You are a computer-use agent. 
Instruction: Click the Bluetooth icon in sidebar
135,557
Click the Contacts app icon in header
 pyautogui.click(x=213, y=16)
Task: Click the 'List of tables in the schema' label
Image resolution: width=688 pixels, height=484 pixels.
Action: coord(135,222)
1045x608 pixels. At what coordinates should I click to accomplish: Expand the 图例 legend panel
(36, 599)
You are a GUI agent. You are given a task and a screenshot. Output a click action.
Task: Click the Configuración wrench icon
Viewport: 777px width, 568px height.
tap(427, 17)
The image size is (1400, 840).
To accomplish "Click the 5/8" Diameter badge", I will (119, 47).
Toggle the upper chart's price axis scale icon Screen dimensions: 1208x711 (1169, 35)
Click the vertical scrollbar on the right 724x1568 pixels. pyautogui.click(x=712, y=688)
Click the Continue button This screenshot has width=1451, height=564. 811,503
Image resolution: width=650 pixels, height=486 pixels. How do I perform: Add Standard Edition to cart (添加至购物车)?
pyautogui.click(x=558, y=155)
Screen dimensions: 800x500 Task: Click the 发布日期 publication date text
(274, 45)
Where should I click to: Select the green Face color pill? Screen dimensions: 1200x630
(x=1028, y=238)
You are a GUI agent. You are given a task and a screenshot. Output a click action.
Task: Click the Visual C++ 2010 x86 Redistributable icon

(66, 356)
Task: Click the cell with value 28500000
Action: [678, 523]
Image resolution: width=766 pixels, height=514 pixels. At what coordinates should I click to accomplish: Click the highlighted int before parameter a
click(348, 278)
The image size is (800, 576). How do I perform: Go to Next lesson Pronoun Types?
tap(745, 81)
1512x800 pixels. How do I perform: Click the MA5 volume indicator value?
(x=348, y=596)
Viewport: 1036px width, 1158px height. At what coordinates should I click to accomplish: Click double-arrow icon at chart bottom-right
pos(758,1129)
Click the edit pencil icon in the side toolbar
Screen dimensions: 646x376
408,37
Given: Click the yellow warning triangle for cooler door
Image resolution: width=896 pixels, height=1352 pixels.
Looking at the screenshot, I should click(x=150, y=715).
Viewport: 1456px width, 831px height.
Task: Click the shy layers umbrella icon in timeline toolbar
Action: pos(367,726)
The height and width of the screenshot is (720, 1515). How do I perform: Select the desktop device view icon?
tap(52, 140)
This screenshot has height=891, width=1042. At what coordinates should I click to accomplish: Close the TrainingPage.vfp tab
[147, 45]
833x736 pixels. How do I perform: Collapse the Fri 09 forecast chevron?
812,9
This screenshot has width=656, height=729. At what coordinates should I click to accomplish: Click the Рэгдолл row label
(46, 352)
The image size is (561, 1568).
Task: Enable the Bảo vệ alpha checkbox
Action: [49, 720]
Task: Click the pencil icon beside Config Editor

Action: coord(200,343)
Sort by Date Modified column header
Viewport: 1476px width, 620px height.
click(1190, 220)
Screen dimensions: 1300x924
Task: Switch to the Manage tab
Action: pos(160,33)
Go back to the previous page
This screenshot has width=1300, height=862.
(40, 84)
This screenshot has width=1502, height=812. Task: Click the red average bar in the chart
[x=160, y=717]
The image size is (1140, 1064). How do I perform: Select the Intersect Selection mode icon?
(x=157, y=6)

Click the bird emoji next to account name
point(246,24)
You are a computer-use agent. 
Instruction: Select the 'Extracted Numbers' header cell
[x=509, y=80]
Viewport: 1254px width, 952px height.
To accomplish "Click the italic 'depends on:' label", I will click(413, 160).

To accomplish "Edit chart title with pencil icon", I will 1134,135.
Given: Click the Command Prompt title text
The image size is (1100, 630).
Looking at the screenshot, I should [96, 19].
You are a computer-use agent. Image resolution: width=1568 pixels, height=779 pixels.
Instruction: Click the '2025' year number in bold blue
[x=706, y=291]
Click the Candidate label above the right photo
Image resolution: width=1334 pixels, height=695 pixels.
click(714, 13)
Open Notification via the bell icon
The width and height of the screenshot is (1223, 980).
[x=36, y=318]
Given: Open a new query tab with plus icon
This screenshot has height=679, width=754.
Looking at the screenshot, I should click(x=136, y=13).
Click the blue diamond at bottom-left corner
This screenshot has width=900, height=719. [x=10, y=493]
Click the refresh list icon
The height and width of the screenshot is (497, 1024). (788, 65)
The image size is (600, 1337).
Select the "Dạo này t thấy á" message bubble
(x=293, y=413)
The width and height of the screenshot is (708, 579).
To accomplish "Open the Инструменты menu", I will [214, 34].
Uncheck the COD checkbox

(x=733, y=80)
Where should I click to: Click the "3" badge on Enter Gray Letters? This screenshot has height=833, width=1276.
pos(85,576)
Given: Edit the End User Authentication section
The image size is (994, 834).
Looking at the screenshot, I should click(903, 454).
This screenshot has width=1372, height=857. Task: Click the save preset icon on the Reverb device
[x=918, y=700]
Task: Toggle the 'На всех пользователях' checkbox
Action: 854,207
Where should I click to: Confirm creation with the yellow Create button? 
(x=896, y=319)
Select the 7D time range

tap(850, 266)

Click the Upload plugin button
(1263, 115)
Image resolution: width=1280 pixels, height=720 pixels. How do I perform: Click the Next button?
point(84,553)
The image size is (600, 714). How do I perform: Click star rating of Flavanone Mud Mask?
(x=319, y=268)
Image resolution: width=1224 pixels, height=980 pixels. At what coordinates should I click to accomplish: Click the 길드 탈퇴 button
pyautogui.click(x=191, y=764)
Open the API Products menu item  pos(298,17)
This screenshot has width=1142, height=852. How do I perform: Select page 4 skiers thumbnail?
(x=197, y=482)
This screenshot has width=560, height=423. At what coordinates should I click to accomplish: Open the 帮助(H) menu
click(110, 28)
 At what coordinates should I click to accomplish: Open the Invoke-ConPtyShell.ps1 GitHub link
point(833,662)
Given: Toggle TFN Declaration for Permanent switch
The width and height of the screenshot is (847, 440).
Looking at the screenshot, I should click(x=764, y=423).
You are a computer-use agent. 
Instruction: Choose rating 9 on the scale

********************

▶ **Task instructions**
Go through the listing above. Show each line where the word "scale" is found.

▶ **Reply to the exercise**
Toggle the upper chart's price axis scale icon Screen dimensions: 1208x711 (1169, 35)
Instruction: Choose rating 9 on the scale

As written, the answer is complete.